Proof: In parallelogram FPGA, AP is a diagonal,
So, area of ∆APG = area of ∆APF …………..1
In parallelogram BGPE, PB is a diagonal,
So, area of ∆BPG = area of ∆EPB …………..2
In parallelogram DHPF, DP is a diagonal,
area of ∆DPH = area of ∆DPF ……….3
In parallelogram HCEP, CP is a diagonal,
So, area of ∆CPH = area of ∆CPE …..4
Adding equation 1, 2, 3 and 4, we get
area of ∆APG + area of ∆BPG + area of ∆DPH + area of ∆CPH
= area of ∆APF + area of ∆EPB + area of ∆DPF + area ∆CPE
⇒ [area of ∆APG + area of ∆BPG] + [area of ∆DPH + area of ∆CPH]
= [area of ∆APF + area of ∆DPF] + [area of ∆EPB + area of ∆CPE]
⇒ area of ∆APB + area of ∆CPD = area of ∆APD + area of ∆BPC ……..5
But area of parallelogram ABCD
= area of ∆APB + area of ∆CPD + area of ∆APD + area of ∆BPC ……….6
From equation 5 and 6, we get
area of ∆APB + area of ∆PCD = area of ABCD/2
⇒ ar(APB) + ar(PCD) = ar(ABCD)/2
Hence, Proved.
From equation 5,
⇒ ar (APD) + ar (PBC) = ar (APB) + ar (CPD)
Question : 5: In the figure, PQRS and ABRS are parallelograms and X is any point on side BR. Show that
(i) ar(PQRS) = ar(ABRS)
(ii) ar(AXS) = ar(PQRS)/2
Answer :
Given: PQRS and ABRS are parallelograms and X is any point on side BR.
To prove:
(i) ar(PQRS) = ar(ABRS)
(ii) ar(AXS) = ar(PQRS)/2
(i) In ∆ASP and BRQ, we have,
∠SPA = ∠RQB [Corresponding angles] …(1)
∠PAS = ∠QBR [Corresponding angles] …(2)
So, ∠PSA = ∠QRB [Angle sum property of a triangle] …(3)
Also, PS = QR [Opposite sides of the parallelogram PQRS] …(4)
So, ∆ASP ≅∆BRQ [ASA axiom, using (1), (3) and (4)]
Therefore, area of ∆PSA = area of ∆QRB [Congruent figures have equal areas] …(5)
Now, ar(PQRS) = ar(PSA) + ar(ASRQ)
= ar(QRB) + ar(ASRQ)
= ar(ABRS)
So, ar(PQRS) = ar(ABRS) Proved.
(ii) Now, ∆AXS and ||gm ABRS are on the same base AS and between same parallels AS and BR
So, area of ∆AXS = area of ABRS/2
⇒ area of ∆AXS = area of PQRS/2 [Since ar(PQRS) = ar(ABRS]
⇒ ar of (AXS) = ar of (PQRS)/2
Question : 6: A farmer was having a field in the form of a parallelogram PQRS. She took any point A on RS and joined it to points P and Q.
In how many parts the fields is divided?

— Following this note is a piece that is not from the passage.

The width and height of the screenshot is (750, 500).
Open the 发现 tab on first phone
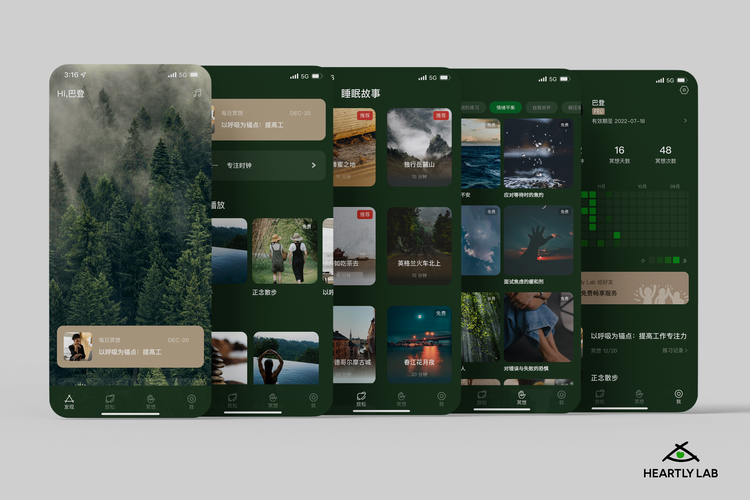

What are the shapes of these parts?
The farmer wants to sow wheat and pulses in equal portions of the field separately. How should she do it?
Answer :
The field is divided in three triangles.
Since triangle APQ and parallelogram PQRS are on the same base PQ and between the same
parallels PQ and RS.
So, ar(APQ) = ar(PQRS)/2
⇒ 2ar(APQ) = ar(PQRS)
But ar(PQRS) = ar(APQ) + ar(PSA) + ar(ARQ)

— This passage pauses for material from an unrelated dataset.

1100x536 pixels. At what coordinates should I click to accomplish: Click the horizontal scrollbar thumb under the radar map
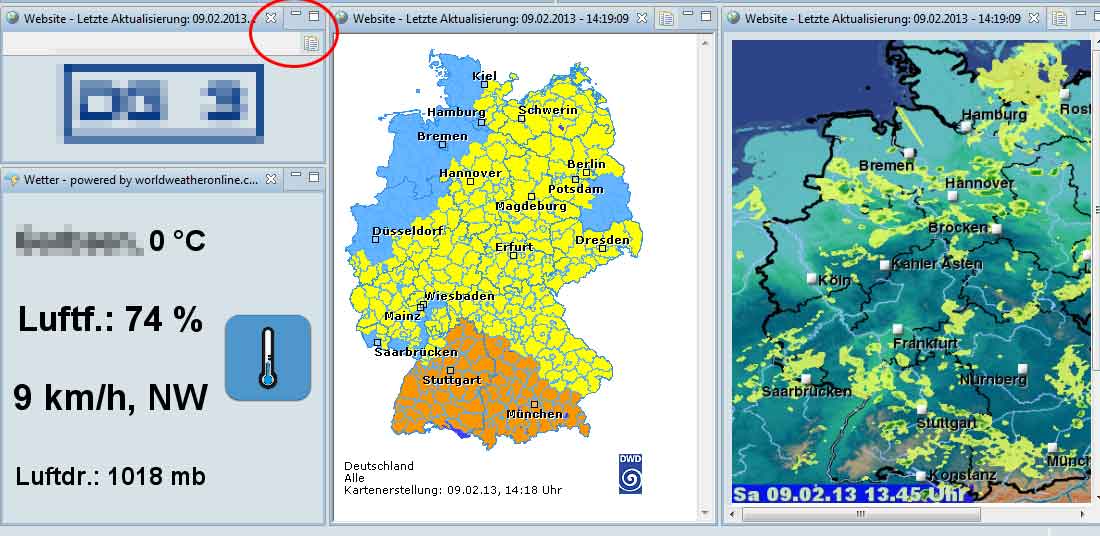860,514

⇒ 2 ar(APQ) = ar(APQ) + ar(PSA) + ar(ARQ)
⇒ ar(APQ) = ar(PSA) + ar(ARQ)
Hence, area of ∆APQ = area of ∆PSA + area of ∆ARQ.
To sow wheat and pulses in equal portions of the field separately, farmer sow wheat in ∆APQ
and pulses in other two triangles or pulses in ∆APQ and wheat in other two triangles.